# ultra low processor(ulv) in gaming with gt740



## technick89 (Oct 27, 2013)

can this ulv performs good at gaming like gta 4 ,battlefield 3 ?

if yes then  ,how many fps difference we  will see in that?

i5-4200U with gt740  vs i5-3230M with gt740

which is good with overall?


----------



## Akash Nandi (Oct 27, 2013)

the i5 3230m + 740m is obviously a better combination.
always go for a cpu that is faster than the gpu. cpu bottleneck is the worst thing that can happen... learnt it the hard way in my previous laptop...
fps will vary on the complexity of the game. but there will be a noticeable difference.


----------



## anaklusmos (Oct 28, 2013)

games like bf3 and crysis will bottleneck ULV processors easily, so 3230m is much better


----------



## $hadow (Oct 28, 2013)

Which systems are you considering to buy post your query so that a better answer can be provided to you.


----------



## AbhMkh (Oct 28, 2013)

A ULV CPU systems gaming performance depends on the GPU its paired with.

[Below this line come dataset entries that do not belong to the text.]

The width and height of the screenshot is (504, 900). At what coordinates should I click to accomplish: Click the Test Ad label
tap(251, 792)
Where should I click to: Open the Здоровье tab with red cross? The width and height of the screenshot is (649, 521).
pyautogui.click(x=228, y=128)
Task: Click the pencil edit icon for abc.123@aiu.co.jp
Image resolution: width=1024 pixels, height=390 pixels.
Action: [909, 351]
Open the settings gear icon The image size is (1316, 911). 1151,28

Core I5 3230M+740M > 4200U+740M


BUT

4200U/4700U + GT750M/AMD 8850M >>>>>> 3230M+740M

Besides it has been noticed that having a normal Dual Core/Quad Core CPU doesn't have any effect on performance over ULV in some games(TOmb Raider 2013) whereas in other games there is a marginal increase of 15-20% (Metro Last Light 2013)

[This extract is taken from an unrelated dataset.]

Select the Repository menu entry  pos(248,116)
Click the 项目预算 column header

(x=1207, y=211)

Read the gaming section of this review

Review Acer Aspire V7-582PG-74508G52tkk Notebook - NotebookCheck.net Reviews


----------



## Akash Nandi (Oct 28, 2013)

AbhMkh said:


> A ULV CPU systems gaming performance depends on the GPU its paired with.
> 
> Core I5 3230M+740M > 4200U+740M
> 
> ...



no wayy! a 3230m will crush the 4200U both in single core and multi core performance!


----------



## anaklusmos (Oct 29, 2013)

Akash Nandi said:


> no wayy! a 3230m will crush the 4200U both in single core and multi core performance!



Well i think what he meant was that 4200U/4700U + GT750M/AMD 8850M will give overall more GAMING performance as compared to 3230M+740M. Since most games are not multicore optimised, the CPU performance MAY not(and i say may, bcoz I have not experienced it first hand) affect gaming that much


----------



## Akash Nandi (Oct 29, 2013)

anaklusmos said:


> Well i think what he meant was that 4200U/4700U + GT750M/AMD 8850M will give overall more GAMING performance as compared to 3230M+740M. Since most games are not multicore optimised, the CPU performance MAY not(and i say may, bcoz I have not experienced it first hand) affect gaming that much



not really.... i have a y500 with a i7 3632 and 750m and i've run games in all possible clocks of my i7 and have noticed that when i clock my cpu low enough... it starts to bottleneck the 750! 750 is a very powerful card from i have seen... and you doo need a fast processor to complement it... else its a waste of money to go for such a card... (an i5 is more than enough to complement a 750m)

another thing is... while you're gaming... the cpu doesn't really know how much power is going to be required at t-->0+ sec... hence it cant really apply turbo boost efficiently... which makes it run at its base clock of the time. I'm pretty sure that a dual core running at 1.6ghz -2.0ghz cant utilize a 750m
however... if the end user starts using throttle stop.... then its a different story altogether! if throttlestop is used.... performance gain will be directly proportional to the difference in gpu capability of a 750m in respect to a 740m


----------